WORK INSTRUCTIONS
Quote exactly and only this range of lines in the data below: the line that holds "You are a GUI" to the line that holds "Task: Expand the External Libraries node", both included.

RECORD SET
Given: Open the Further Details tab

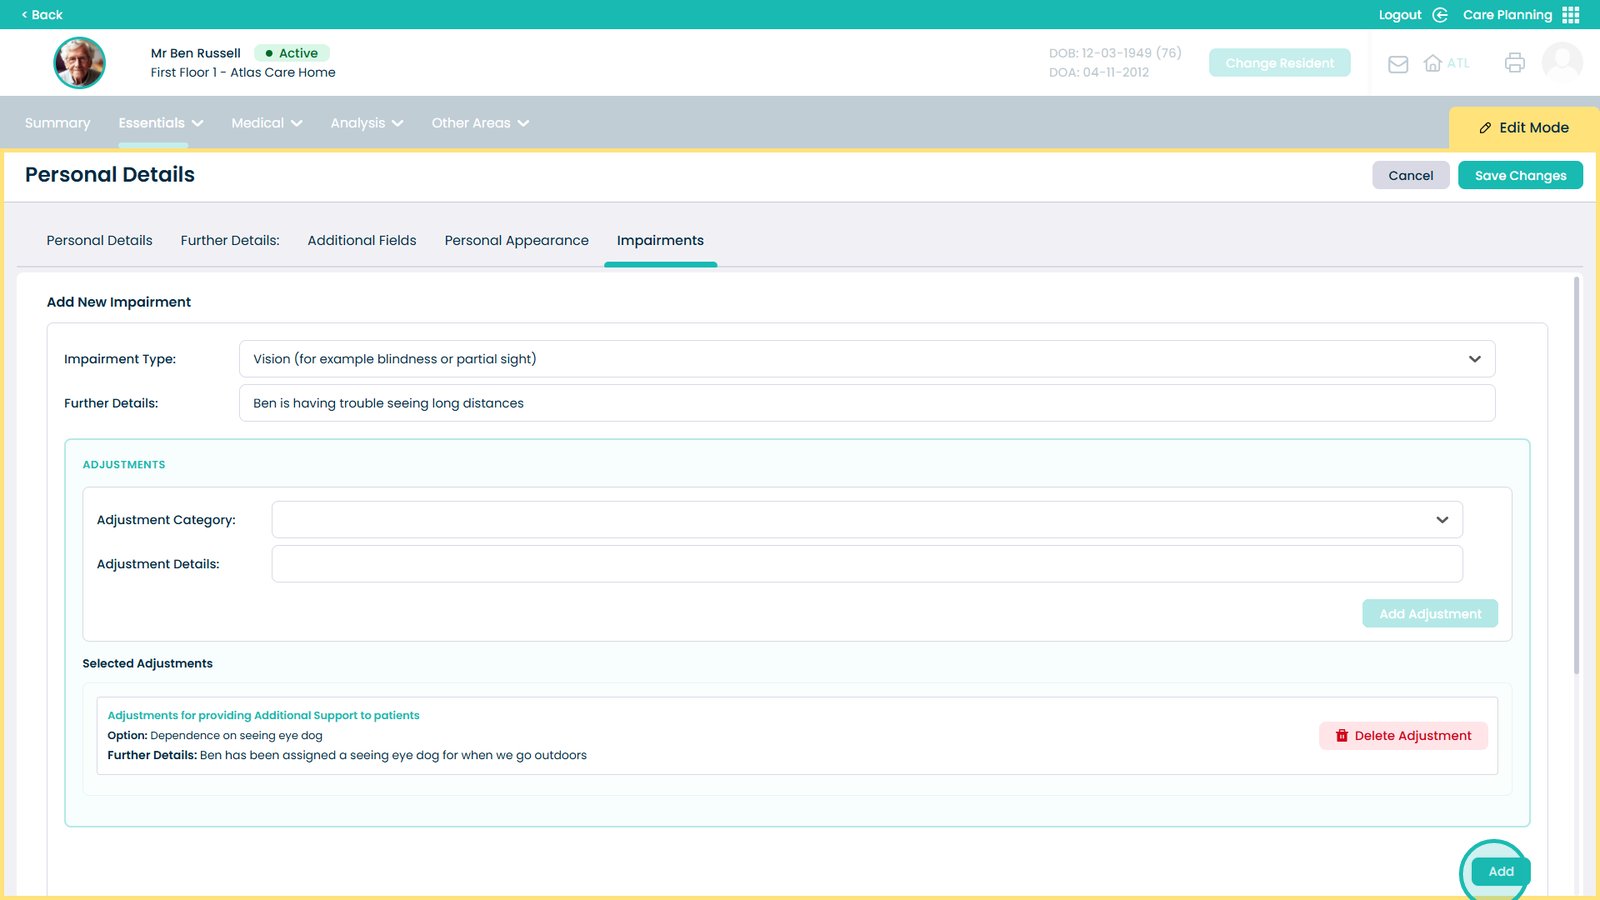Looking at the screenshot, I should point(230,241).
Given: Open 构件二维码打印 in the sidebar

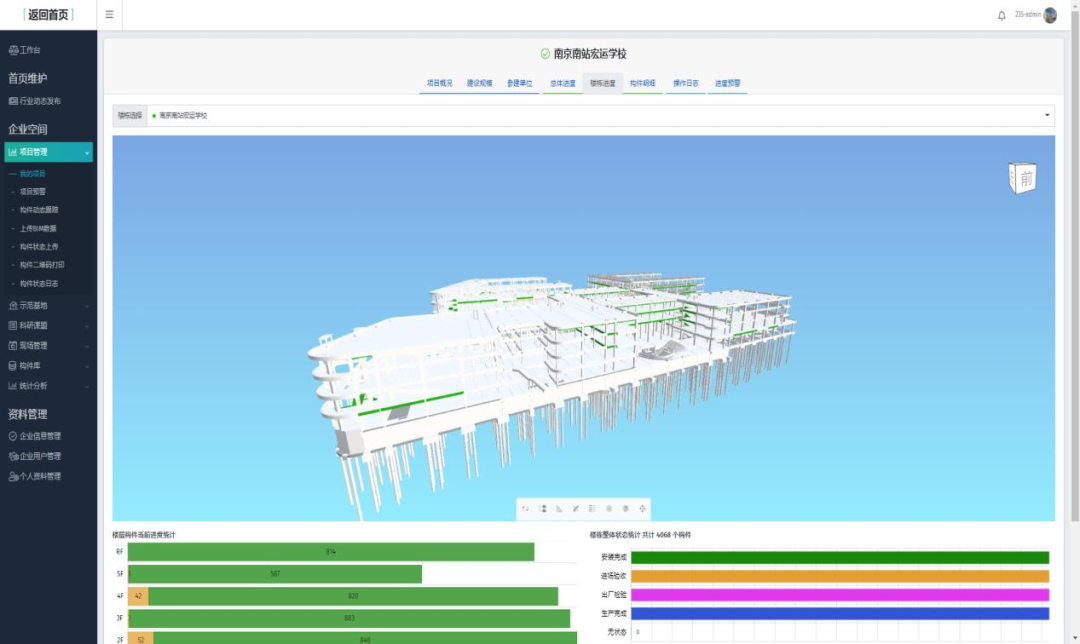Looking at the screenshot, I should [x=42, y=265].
--
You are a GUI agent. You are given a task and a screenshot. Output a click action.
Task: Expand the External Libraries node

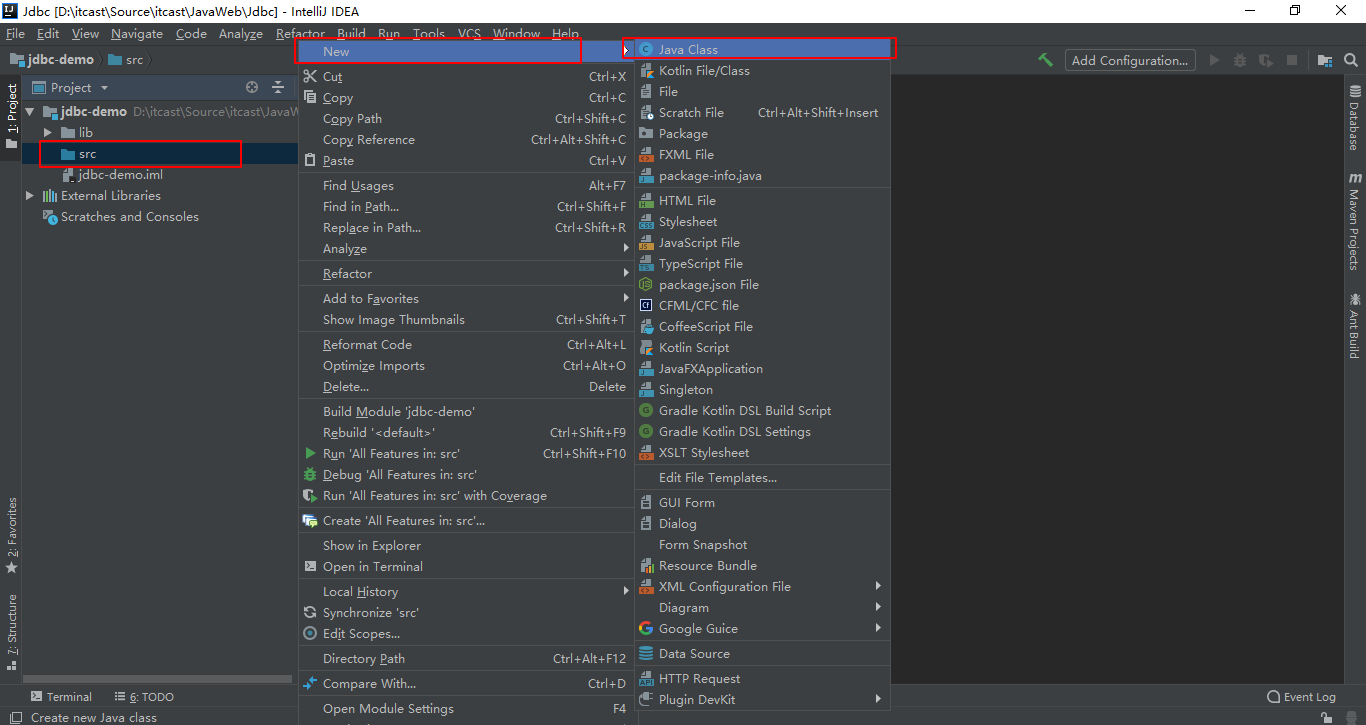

WRITTEN REPLY
You are a GUI agent. You are given a task and a screenshot. Output a click action.
Task: Expand the External Libraries node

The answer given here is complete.